Slide the safety and it’s ready to pull the trigger.
"911.... What's your emergencey?"
"Help me! A pit bull has my right arm in his mouth and won't let go! I can't use my hand to open the safe where I am required to keep my hand gun! Help!"
"OK sir, just relax. Do you know the dog? Officers are on their way. Where did you say you lived? Sir! Sir! Can you hear me?"
My opinion would be that the firearm was in use as soon as that dog clamped down on the mans arm.
From the link. Seems to me the gun was under control. Under very good control, I'm not sure how well I'd shoot with a pit bull gnawing at my arm. (True, an ******* prosecutor could prosecute him. An ******* prosecutor can prosecute anything!)
The firearm was in use. Regardless of whether or not the trigger was pulled.

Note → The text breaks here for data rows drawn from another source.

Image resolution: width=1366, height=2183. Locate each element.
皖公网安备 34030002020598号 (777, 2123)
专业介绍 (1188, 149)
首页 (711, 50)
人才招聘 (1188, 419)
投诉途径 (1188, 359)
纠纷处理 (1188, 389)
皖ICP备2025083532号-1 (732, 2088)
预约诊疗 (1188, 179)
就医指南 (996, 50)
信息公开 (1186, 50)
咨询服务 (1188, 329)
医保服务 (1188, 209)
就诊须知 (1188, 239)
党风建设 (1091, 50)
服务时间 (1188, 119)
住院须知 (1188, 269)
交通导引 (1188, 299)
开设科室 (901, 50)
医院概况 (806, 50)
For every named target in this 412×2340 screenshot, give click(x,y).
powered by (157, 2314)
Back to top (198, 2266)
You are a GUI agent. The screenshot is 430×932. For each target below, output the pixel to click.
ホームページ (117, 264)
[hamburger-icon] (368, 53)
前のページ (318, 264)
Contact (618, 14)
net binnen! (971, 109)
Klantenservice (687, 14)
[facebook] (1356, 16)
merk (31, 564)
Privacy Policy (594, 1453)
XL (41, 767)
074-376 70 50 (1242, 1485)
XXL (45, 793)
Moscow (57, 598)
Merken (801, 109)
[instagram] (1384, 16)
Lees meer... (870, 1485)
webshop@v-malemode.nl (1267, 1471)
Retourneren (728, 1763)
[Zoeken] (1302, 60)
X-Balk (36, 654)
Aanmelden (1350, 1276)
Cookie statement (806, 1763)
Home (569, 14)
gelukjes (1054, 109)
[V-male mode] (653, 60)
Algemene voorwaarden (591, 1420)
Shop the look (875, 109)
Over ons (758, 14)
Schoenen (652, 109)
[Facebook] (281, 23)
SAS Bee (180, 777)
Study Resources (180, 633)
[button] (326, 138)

Before my TBA I had a Beretta Model 96 that was DA/SA so I could keep a round in the chamber with the safety off and a heavy trigger pull required to cock the hammer and fire the weapon, the first shot being just like a shot rom a DA revolver. Great system, superb pistol.
Even a trigger lock fills the bill in MA. A 3 digit combo type is easy to remove quickly. Like all other firearm use, it just takes practice.
Bad dog! Biting the hand that feeds.
“Play Dead Doggy!”
I have a .380 semiauto in my car that has no safety. I just don’t keep a round in the chamber. I have to cock it to use it, but that’s pretty quick.
Revolver, revolver, revolver.
AFTER you have fired off 1000-5000 shots or so in months of practice, THEN you can talk to me about automatics.
Complex is too complex for beginners.
For some reason, at the range I’m always more accurate with a revolver. I can’t explain why, though.
My sig is not that complicated, though.
I never got the gun storage laws, as they seem to reduce the efficacy of firearms in most folks’ homes by at least 50% right off the bat.